Disk Full
When the physical disks in your cluster get full, or start using disk space too
fast, Kubernetes will automatically apply the DiskPressure:NoExecute
taint.
The Ondat Daemonset has a toleration applied for this taint, so it will continue to run.
Detecting a full disk
You will see the following when viewing the Ondat container logs on the
affected node with kubectl logs storageos-daemonset-xxxx -c storageos
:
"msg": "StartAsyncFallocate: insufficient free space on file system free_space=1048305664 required_free_space=1073741824",
"msg": "Write: write failed volid=155051 error=BlobStorage::PrepWrite encountered a previous IO error preventing future IO for safety",
"msg": "Write: write failed volid=155051 error=all blob files are full - can not complete write",
"msg": "Write: write failed volid=155051 error=BlobStorage::PrepWrite encountered a previous IO error preventing future IO for safety",
"msg": "SCSI command failed type=write error=FATAL retries=0 time_to_deadline_secs=89",
When trying to attach a volume to a node with a full disk you will see the
following when running kubectl describe pod $POD_USING_VOLUME
:
AttachVolume.Attach failed for volume "pvc-xxx" : rpc error: code = Internal desc = internal error: rpc error: code = Internal desc = rpc error: code = Internal desc = fs: STATUS_FORBIDDEN: create failed in Notify handler error=Failed to create LUN for FsConfigVolume{volume_id=
Consequences of a full disk
Volume Provisioning
When provisioning a new volume, the dataplane checks that there is at least
1GB
of space left on the nodes' underlying filesystem for the blob files
located at /var/lib/storageos/data/dev[0-9]+/vol.xxxxxx.0.blob
and
/var/lib/storageos/data/dev[0-9]+/vol.xxxxxx.1.blob
.
If there is insufficient space for both of the blob files that Ondat uses
to store data, then the dataplane fails the volume create
request.
Runtime Access
At runtime, if an attempted write to a blob file returns an ENOSPC
exception,
the dataplane marks the file as full. Once both Ondat blob files in a
volume are marked as full, the dataplane marks the deployment with an error
flag, and all subsequent read/write operations will return an I/O error.
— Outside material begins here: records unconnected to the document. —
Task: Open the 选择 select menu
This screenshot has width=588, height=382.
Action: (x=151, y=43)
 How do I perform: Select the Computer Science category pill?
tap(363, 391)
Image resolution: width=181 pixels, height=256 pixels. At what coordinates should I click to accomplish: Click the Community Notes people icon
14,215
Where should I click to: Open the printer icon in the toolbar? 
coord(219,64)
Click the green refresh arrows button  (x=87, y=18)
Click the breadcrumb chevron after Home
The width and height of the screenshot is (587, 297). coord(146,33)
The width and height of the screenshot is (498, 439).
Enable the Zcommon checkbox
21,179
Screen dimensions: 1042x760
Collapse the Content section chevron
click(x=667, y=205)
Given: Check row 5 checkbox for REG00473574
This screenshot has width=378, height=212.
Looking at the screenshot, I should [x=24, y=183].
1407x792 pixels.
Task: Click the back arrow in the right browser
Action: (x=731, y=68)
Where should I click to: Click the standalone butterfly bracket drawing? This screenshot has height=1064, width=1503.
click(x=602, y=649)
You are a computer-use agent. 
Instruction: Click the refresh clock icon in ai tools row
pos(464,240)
This flag is only stored in memory, therefore, to clear this flag, the Ondat daemonset pod on the affected node must be restarted after remediating the disk space issue.
Replica Failover
A replica on a full disk can’t be failed over successfully.
Recovering from a full disk
To recover from a disk full error, you can either add new storage space into the affected node, or delete existing persistent volume claims`.
N.B. However you choose to resolve the issue, the Ondat Daemonset Pod must be restarted.
This is because the blob files disallow operations at runtime via the previously discussed error flag stored in memory. This flag does not survive boot cycles, so after the pod restarts, volumes can operate normally once more.
Adding New Storage Space
If you choose to recover by expanding your capacity, you have two main options:
- Add new storage devices at
/var/lib/storageos/data/dev[0-9]+
as described here. - Expand the underlying filesystem that Ondat is using as described here.
After expanding capacity remember to restart the Ondat daemonset pod.
Deleting existing PVCs
If you choose to recover by deleting existing persistent volume claims simply:
kubectl delete pvc <PVCOnFullNodeName>
Then restart the Ondat daemonset pod.